▸ **How to complete this task**
Locate the line bearing "This screenshot has height=980, width=1204." in the material below, then reproduce it and each following line up to and including the line bearing "Given: Open the By Day chart type dropdown".

▸ **Recorded information**
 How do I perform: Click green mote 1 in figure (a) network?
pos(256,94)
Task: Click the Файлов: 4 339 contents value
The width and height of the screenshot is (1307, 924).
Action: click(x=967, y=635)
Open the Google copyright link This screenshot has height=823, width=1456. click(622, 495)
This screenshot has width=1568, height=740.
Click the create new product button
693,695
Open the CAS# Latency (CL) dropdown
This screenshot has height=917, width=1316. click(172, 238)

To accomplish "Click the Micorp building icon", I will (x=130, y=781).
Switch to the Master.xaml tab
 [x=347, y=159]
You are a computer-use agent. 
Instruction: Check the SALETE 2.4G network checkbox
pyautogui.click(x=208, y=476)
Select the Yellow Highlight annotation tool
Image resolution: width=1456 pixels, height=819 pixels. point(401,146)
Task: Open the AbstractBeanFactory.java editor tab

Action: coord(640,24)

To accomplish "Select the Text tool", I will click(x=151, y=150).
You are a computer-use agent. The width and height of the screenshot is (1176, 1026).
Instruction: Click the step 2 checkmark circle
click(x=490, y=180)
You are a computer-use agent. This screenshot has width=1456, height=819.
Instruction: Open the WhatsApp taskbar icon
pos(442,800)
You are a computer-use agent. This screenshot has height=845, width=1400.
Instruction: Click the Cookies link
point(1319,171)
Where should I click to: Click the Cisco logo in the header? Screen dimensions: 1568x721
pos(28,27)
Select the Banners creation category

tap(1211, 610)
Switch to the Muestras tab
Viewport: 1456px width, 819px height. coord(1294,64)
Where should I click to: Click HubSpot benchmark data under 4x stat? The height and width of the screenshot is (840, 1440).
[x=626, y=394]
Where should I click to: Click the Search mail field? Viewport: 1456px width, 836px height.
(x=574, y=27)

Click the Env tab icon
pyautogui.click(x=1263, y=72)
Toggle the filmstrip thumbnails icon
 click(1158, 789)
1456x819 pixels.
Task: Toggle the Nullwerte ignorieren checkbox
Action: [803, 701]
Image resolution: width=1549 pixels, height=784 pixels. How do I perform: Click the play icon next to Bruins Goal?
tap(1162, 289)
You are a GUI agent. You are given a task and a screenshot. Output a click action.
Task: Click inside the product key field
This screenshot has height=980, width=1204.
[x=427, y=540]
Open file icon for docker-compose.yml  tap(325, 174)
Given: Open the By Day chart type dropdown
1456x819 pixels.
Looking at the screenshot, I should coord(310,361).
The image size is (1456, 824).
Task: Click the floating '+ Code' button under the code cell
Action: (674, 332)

▸ **Answer section**
This screenshot has height=980, width=1204.
[x=427, y=540]
Open file icon for docker-compose.yml  tap(325, 174)
Given: Open the By Day chart type dropdown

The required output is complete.